在此背景下,收支結構不斷優化。2018年全國三級公立醫院財政直接補助收入占總支出的比重為7.73%,較2016年和2017年分別提高0.24%和0.29%。其中,15個省份高于全國平均水平,17個省份低于全國平均水平。
衛健委醫管醫政局相關人士表示,近年來,隨著醫改的逐步深入,我國醫院質控大幅度提高。但從目前來看,住院患者跨省異地就醫問題仍然存在,分析全國三級公立醫院2016年至2018年病案首頁數據,2018年全國三級公立醫院異地就醫患者數量高于2016年、2017年。流出患者數量最多的省份依次為安徽省、河北省、江蘇省、浙江省和河南省。流出患者占本省份住院患者比例最多的省份為西藏自治區、安徽省、內蒙古自治區、河北省和甘肅省。患者流出較多的省份,除長三角及鄰近省份由于經濟發達、交通便利等因素外,其他省份三級公立醫院整體偏弱,難以滿足當地人民群眾對高質量醫療服務的需求。
此外,該人士同時坦言,醫院內部科學管理水平需要提升。盡管三級公立醫院總體經濟運行平穩,但仍有22.65%的三級公立醫院出現了收支結余為負數,落實公立醫院補償機制、加強公立醫院運營管理的任務仍然艱巨;約1/3的醫院資產負債率大于50%,化解公立醫院符合規定的長期債務的壓力仍然較大,“嚴禁公立醫院舉債建設”的規定落實不到位。
另一方面,部分三級公立醫院管理水平不高,臨床合理用藥水平仍需提高。2018年,還有662家三級公立醫院以及西藏自治區、上海市、江蘇省、湖北省、安徽省、海南省、陜西省和廣西壯族自治區8個省份的三級公立醫院平均抗菌藥物使用強度(DDDs)高于40。
“神藥”被限 醫保目錄動態調整加速
值得一提的是,前述通報還指出,從用藥來看,臨床用藥更趨合理。2018年全國三級公立醫院抗菌藥物使用強度約為37.78DDDs,優于40DDDs的國家要求。點評處方占處方總數的比例、病房(區)醫囑單(處方)點評率、基本藥物采購品種數和占比逐年提升,門診患者基本藥物處方占比達到52.25%,住院患者基本藥物使用率達到95.38%,國家組織藥品集中采購中標藥品使用比例達到92.21%。
過去我國療效不明確的“萬能神藥”大量被濫用,吞噬了大量醫保基金,隨著我國對醫保用藥的收緊,“神藥”不再是“香餑餑”。
有業內人士表示,一些臨床價值不高、療效不確切,在國際上應用較少,在我國卻濫用明顯的“神藥”進得多、出得少,吞噬了大量醫保基金。

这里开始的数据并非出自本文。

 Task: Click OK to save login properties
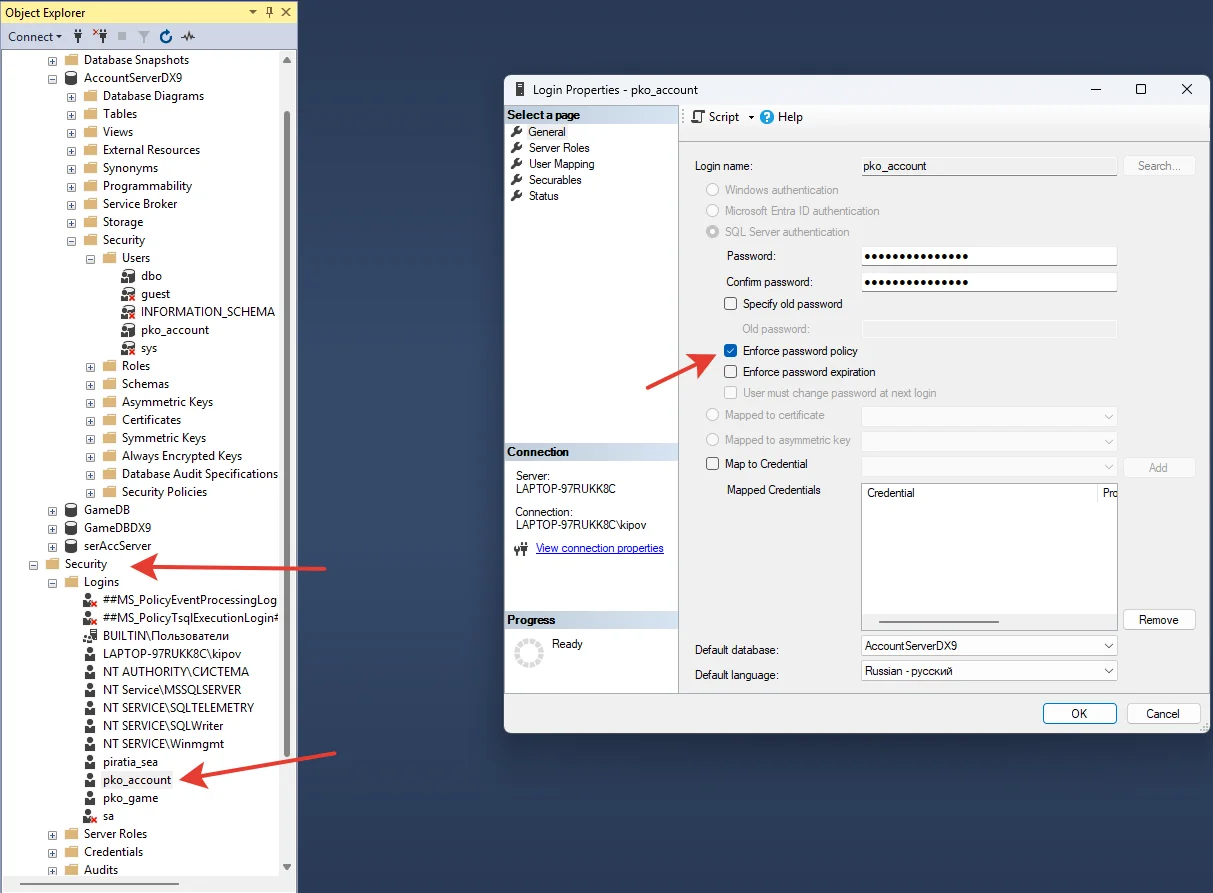pyautogui.click(x=1079, y=713)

例如各省自行增補的藥品高度分散,很多“神藥”或性價比不高的“地產”藥品進入了省級目錄。
上述人士表示,僅2019年,我國在醫保目錄調整中首次大規模調出154種藥品,為醫保基金節省150多億元。“由于地區間不平衡,保障范圍存在差異,不同地區間實際報銷的藥品數量差別大,下一步將邀請地方加快制定省級增補品種的3年消化方案,將國家重點監控品種剔除出目錄,并確保完成第一年至少40%的消化目標。”
的確,地方醫保目錄調整正在加速。7月1日,云南醫保局發布《云南省超國家醫保藥品目錄范圍藥品消化調整方案》的通知稱,為嚴格執行《2019版國家藥品目錄》,自2020年6月30日24時起,同步對《2019版國家藥品目錄》調出的藥品、超出國家醫保支付劑型的藥品、復合藥、國家明確不予支付的中藥飲片、國家重點監控藥品停止醫保報銷。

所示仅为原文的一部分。